-------- Dataset excerpts

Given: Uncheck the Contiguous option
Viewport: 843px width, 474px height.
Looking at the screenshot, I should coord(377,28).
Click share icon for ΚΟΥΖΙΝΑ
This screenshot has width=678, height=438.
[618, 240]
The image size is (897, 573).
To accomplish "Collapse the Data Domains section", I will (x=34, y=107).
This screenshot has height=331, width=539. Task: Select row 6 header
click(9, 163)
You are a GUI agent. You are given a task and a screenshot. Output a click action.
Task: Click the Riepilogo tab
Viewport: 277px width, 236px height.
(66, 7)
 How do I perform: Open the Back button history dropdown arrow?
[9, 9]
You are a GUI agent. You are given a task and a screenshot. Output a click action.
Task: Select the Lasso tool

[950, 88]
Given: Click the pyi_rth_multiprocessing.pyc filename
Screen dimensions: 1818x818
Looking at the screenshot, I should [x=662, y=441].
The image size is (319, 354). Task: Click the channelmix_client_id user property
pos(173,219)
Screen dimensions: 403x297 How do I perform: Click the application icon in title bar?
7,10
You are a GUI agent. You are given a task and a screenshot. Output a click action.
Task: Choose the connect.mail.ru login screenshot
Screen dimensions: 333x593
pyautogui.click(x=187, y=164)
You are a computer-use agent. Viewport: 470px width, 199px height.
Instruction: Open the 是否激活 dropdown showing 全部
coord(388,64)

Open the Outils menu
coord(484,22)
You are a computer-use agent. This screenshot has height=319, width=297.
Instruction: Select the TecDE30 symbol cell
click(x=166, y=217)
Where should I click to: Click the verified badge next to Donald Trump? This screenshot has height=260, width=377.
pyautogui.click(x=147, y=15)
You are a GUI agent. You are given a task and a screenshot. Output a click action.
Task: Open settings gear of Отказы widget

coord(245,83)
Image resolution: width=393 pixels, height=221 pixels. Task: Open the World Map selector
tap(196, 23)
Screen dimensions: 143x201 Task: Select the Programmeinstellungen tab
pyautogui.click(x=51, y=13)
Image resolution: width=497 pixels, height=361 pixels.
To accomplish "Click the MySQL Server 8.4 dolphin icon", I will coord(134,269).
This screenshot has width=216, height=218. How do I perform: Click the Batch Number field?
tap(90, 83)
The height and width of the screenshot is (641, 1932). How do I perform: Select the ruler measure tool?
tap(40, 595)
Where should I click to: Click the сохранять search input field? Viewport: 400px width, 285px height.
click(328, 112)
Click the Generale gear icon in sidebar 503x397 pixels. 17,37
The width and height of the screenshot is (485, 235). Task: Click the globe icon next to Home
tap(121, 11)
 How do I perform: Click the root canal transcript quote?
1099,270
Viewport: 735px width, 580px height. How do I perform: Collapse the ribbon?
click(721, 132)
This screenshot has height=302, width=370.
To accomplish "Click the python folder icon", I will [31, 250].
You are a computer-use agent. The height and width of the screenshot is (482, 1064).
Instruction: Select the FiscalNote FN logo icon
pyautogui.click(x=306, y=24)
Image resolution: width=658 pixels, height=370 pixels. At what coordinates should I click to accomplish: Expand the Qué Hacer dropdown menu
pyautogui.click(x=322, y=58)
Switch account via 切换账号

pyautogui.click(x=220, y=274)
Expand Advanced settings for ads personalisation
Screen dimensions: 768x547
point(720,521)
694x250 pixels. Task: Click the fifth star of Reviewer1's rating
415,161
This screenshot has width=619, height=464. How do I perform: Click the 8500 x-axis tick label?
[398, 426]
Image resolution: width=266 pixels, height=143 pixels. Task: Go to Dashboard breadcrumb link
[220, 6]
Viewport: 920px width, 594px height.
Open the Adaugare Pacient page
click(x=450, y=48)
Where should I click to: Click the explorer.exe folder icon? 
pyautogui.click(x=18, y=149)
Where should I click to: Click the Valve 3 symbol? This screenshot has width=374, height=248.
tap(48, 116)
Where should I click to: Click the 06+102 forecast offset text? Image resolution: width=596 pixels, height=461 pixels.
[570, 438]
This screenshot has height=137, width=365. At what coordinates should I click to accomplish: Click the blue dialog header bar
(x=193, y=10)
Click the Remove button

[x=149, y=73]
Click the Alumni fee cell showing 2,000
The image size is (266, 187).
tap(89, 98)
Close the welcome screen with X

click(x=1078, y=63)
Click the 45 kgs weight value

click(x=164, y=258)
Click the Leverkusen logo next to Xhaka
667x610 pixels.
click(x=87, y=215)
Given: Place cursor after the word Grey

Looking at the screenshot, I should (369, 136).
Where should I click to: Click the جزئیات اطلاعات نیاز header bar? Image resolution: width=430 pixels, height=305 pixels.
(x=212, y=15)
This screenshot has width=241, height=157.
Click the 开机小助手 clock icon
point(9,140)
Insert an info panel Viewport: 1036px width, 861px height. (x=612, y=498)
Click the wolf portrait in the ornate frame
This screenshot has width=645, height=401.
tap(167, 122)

----------------

Requirement = Report how many lines of the data above include "computer", giving the number and no other words.

Written response = 3